The movement’s demands have expanded from rolling back the gasoline taxes to higher pensions, an increase in the minimum wage, a repeal of certain other taxes, the restoration of a wealth tax, a law fixing a maximum salary, cutting politicians’ salaries, and replacing Macron and the National Assembly with a “People’s Assembly.” While political parties have tried to show their support for the movement, the Yellow Vests have rejected any political link.

One of Macron's first actions in office was to dramatically slash the wealth tax on high-net-worth owners, in response to the exodus of financial elites from Paris to London in search of a lower tax burden, and to implement a flat tax on capital gains, also to placate the parasitic financial elites. As usual, the business press had the real news right away (e.g., this report from FT).

Macron gave the usual trickle-down logic to justify these tax cuts on the wealthy, and as always they failed to benefit the middle or lower classes, and only padded the ill-gotten gains of the elite class. No wonder his approval rating sits in the 20s now.

In the model of regime dynamics by Stephen Skowronek, Macron is clearly a disjunctive leader presiding over the end of an era for his dominant coalition. In his case, it is the finance-backed Socialist party that ushered in the neoliberal era in 1981. Like other Mediterranean nations, the neoliberal era in France has been dominated by the relatively more Left of the two major coalitions -- Mitterrand in France, Craxi in Italy, Gonzalez Marquez in Spain, Soares in Portugal, and Papandreou in Greece.

That pattern contrasts with the Anglo nations, whose nearly identical era of neoliberalism has been dominated by the relatively more Right of the two major coalitions -- Reagan in America, Thatcher in Britain, and Mulroney in Canada. (Australia is an exception, perhaps being too far outside the Atlantic sphere of influence: their neolib era has been dominated by the Left party beginning with Hawke.)

Historical regimes usually turn over by the sclerotic old dominant coalition becoming dethroned into opposition status, while the old opposition realigns itself to attain dominant status. And indeed, the egalitarian Midcentury was presided over by the opposite pattern of the neoliberal era -- the Med nations were governed by the relatively more Right party, and the Anglo-Atlantic nations by the more Left party.

That suggests that the nascent realignment out of the neoliberal era will come from the Right in the Med (and Straya), but from the Left in the Anglo-Atlantic. It's clear that left-wingers Bernie and Corbyn will realign the US and the UK during the 2020s, and the first Med nation has already begun realignment under right-winger Salvini in Italy.

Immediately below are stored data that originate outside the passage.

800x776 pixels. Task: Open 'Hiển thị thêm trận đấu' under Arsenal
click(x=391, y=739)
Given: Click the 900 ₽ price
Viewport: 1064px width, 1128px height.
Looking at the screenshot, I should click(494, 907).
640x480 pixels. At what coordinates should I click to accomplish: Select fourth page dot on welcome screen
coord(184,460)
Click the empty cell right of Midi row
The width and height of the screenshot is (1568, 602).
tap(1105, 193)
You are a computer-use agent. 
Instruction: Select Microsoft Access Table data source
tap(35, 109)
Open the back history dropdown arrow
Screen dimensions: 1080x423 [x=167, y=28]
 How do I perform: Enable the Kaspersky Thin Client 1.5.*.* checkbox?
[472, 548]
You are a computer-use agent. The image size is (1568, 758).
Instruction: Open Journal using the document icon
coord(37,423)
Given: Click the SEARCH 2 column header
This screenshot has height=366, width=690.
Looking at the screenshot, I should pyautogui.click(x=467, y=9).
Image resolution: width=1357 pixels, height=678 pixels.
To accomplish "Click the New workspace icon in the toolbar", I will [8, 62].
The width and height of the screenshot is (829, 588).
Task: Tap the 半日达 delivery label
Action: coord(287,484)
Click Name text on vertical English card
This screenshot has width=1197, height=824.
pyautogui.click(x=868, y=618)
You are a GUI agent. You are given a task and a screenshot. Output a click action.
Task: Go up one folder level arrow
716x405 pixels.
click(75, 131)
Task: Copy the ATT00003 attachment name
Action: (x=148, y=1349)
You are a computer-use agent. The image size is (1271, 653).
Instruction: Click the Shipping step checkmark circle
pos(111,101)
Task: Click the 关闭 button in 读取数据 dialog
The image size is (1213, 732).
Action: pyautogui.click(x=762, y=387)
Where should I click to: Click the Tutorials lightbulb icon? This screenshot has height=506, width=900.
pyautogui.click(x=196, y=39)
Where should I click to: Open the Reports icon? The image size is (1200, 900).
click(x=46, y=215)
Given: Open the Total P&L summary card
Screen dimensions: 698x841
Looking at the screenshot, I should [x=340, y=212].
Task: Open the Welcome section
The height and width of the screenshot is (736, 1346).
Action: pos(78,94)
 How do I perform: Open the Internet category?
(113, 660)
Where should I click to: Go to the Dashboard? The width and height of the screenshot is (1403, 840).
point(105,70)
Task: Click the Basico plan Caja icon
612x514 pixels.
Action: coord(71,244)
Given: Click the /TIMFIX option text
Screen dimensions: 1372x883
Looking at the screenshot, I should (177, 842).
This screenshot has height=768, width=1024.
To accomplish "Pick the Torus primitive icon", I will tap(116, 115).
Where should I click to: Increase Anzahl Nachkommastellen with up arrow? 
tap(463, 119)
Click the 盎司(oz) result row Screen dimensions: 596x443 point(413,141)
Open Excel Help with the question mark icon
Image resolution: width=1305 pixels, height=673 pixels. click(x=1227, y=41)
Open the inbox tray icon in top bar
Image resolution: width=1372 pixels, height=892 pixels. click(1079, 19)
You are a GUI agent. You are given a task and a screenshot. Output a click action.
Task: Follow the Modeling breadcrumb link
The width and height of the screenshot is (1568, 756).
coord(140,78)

With the current breakdown of order in France against the hated disjunctive Socialist Macron, it seems clear that the post-neoliberal era will be led by France's version of Salvini. As in Italy, the Right in France will have to realign itself in a nationalist populist direction, just as Salvini's party had to realign itself away from regional cultural separatism that would have favored the wealthy north. For most of the neoliberal era, it was Lega Nord ("League of the North"), then to attain real national power it recently dropped the regional separatism to become simply "La Lega" ("The League"), agreeing to a wealth transfer from Northerners to poorer Southerners via the "citizen's income" -- not the "Northerner's income".

Whether it's one of the Le Pen's under a rebranded Front National, or a fellow traveler, the populist Right in France will also have to shed its escapist and separatist fantasies of its earlier years, and promise prosperity for all of France, if it wants to seize national power and hold onto it as a dominant coalition instead of the occasional minority pressure group.

The right-wing character of the French realignment will be revealed once the revolts turn to the migrant question, and join Italy in curbing immigration.

I don't think either side of the Mediterranean-Atlantic divide will close the borders, though, during the post-neoliberal era. They resemble each other at the big-picture level -- including the Anglo-Atlantic nations whose egalitarian Midcentury featured the same closed borders as the Med, even though it was the relatively more Left party in control of the US and UK.

Likewise, the Bernie realignment shows little chance of restricting migration, suggesting that we are not going back to the closed-borders New Deal era, but rather to a new Lincolnian Gilded Age with Ellis Island-era open borders. An earlier post here from August detailed how the Bernie realignment will resemble the Lincoln era of robber barons, open borders, and soaring inequality, rather than the New Deal, on the analogy that the Reagan era has been a revival of the Jacksonian era, and that their successor regimes will be similar as well, taking place during the same phase of a long-term cycle.

Even the far-Left socialists are starting to become aware of how non-socialist the Bernie realignment will turn out to be. From a recent article in Jacobin:

Today’s Democratic Party, to their credit, appears far more committed to preserving civil rights than the late-nineteenth-century Republicans. But as the party consolidates its strength around the wealthy suburbs, the dangers of a Gilded Age–style class division persist. A political coalition led by affluent metropolitans, armed with pietistic certainty about their moral cause, but almost physically allergic to huge chunks of the working-class population: this was the Republican Party of 1884. It does not offer us a roadmap to the future.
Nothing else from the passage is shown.